Beneath the Hair Nets

Students pick up utensils and napkins after purchasing their food in the cafeteria.

Veronica Kuo, Staff Writer

At 5 a.m., some students may be realizing that they have successfully pulled an all-nighter, others may be catching the sunrise, but most are fast asleep. While school remains a few hours away for all, cafeteria staff members are already beginning their morning scramble to open the doors of the cafeteria at 8 a.m.
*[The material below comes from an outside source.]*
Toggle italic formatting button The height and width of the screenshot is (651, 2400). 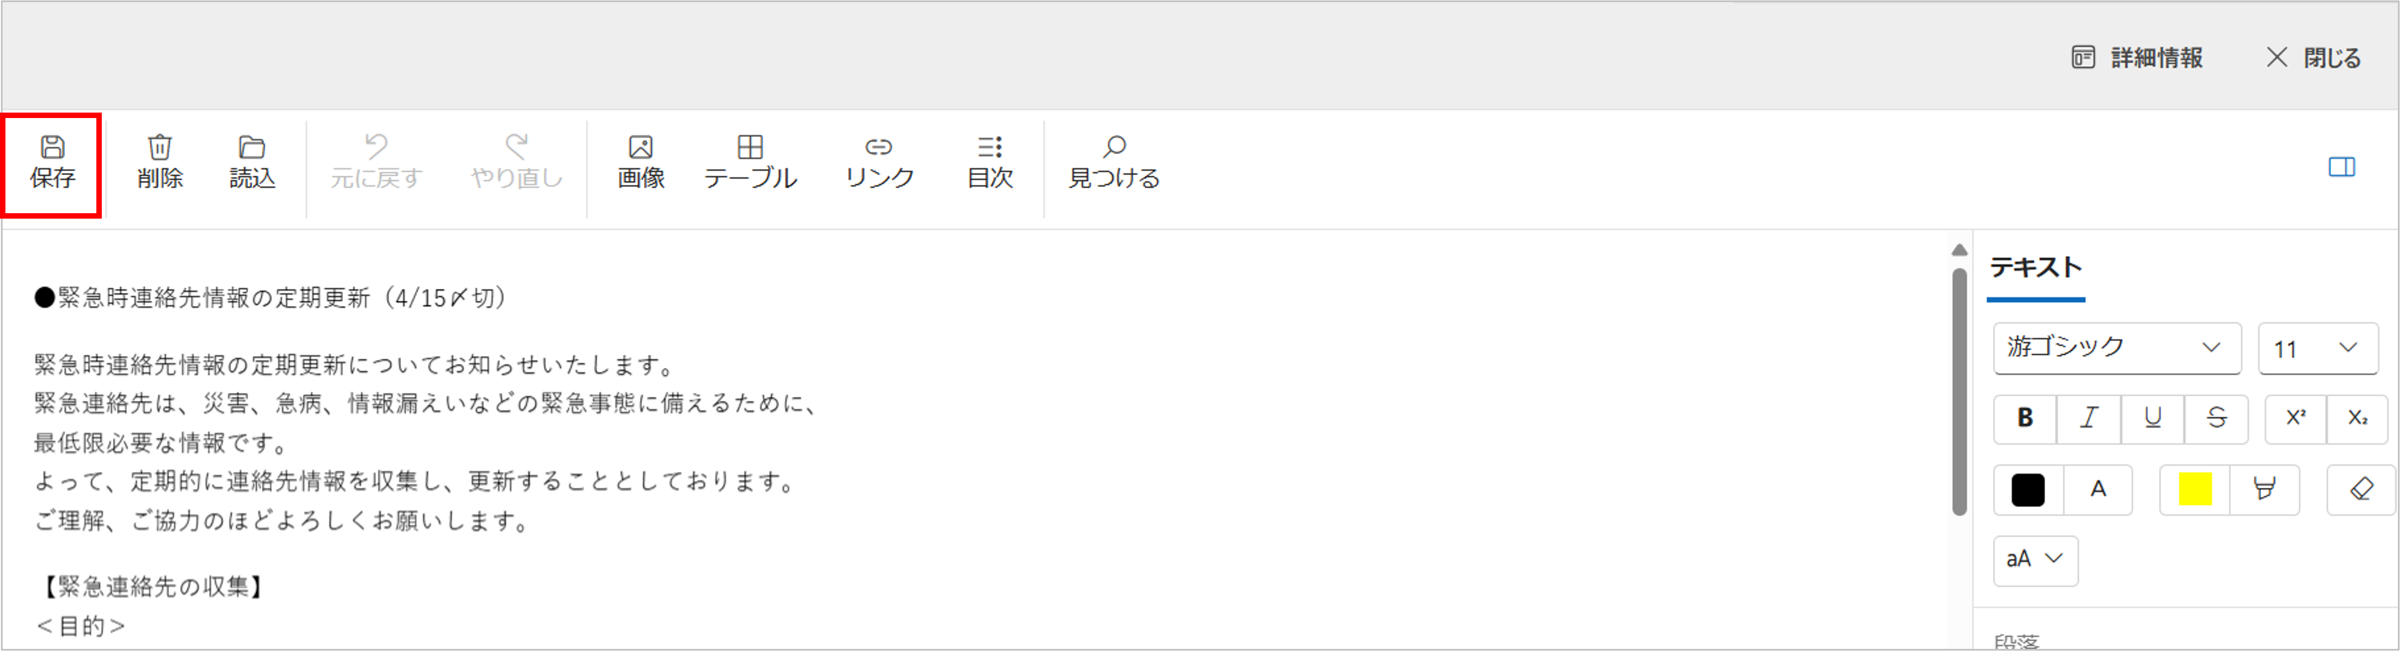click(2089, 418)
This was not always the case for the cafeteria staff. Andrew Morrison, the UHS Kitchen Supervisor explained that due to being short-staffed this school year, cafeteria staff start their days at 5 a.m. as opposed to the usual 6 a.m. This year, cafeteria staff members face a variety of new problems brought on by the pandemic. There has been a dramatic increase in the number of students eating school meals—more than double the amount of a normal school year—and major supply chain issues.

In addition to preparing food for students, keeping track of the cafeteria inventory, and logging transactions at the counter, cafeteria staff are also involved with many other programs on campus. They often work with Eco Club campaigns, take interviews with the school newspaper, and take on various other initiatives that often go unnoticed.

For the cafeteria staff, the hectic rush from 5 a.m. to 2:30 p.m. does not detract from their love of serving students.

“I think it’s great! I love it. To me, I would rather give away food, free, to kids. Food should be free to all the students,” Morrison said.

Sharing Morrison’s eagerness for serving students, staff member Olga Moran shared an interaction with a student that stood out to her from nine years ago. The student touched her with his words of appreciation to cafeteria staff members. She particularly remembers him telling her about his negative experiences with cafeteria staff at a different school, to which Moran expressed her deep concern, saying that, “Cafeteria staff members are here to serve with kindness.” Moran has a simple message: “Eating is the best moment, so enjoy the meals.”

This year, the cafeteria staff said goodbye to an extremely valued member, Sue Lee, who now works at Northwood High School.

A little bit of kindness goes a long way. Even if we are having a tough day, a sunny smile or even a simple ‘How are you doing today?’ can make someone else’s day,” Lee said. Lee also encourages students to share the diverse things they learn about, and their classes, and latest sports games with the cafeteria staff, who are always eager to listen.

While breaks and lunch blocks are always a mad grab and dash in the cafeteria, cafeteria staff members are here to provide on-the-go meals for us, but more importantly, they are here to facilitate our time in high school, and a constant reminder to be kind and look out for one another. Cafeteria staff members are often blurred into the background of our high school experience, but just like any other person we meet, there is always something to learn from them.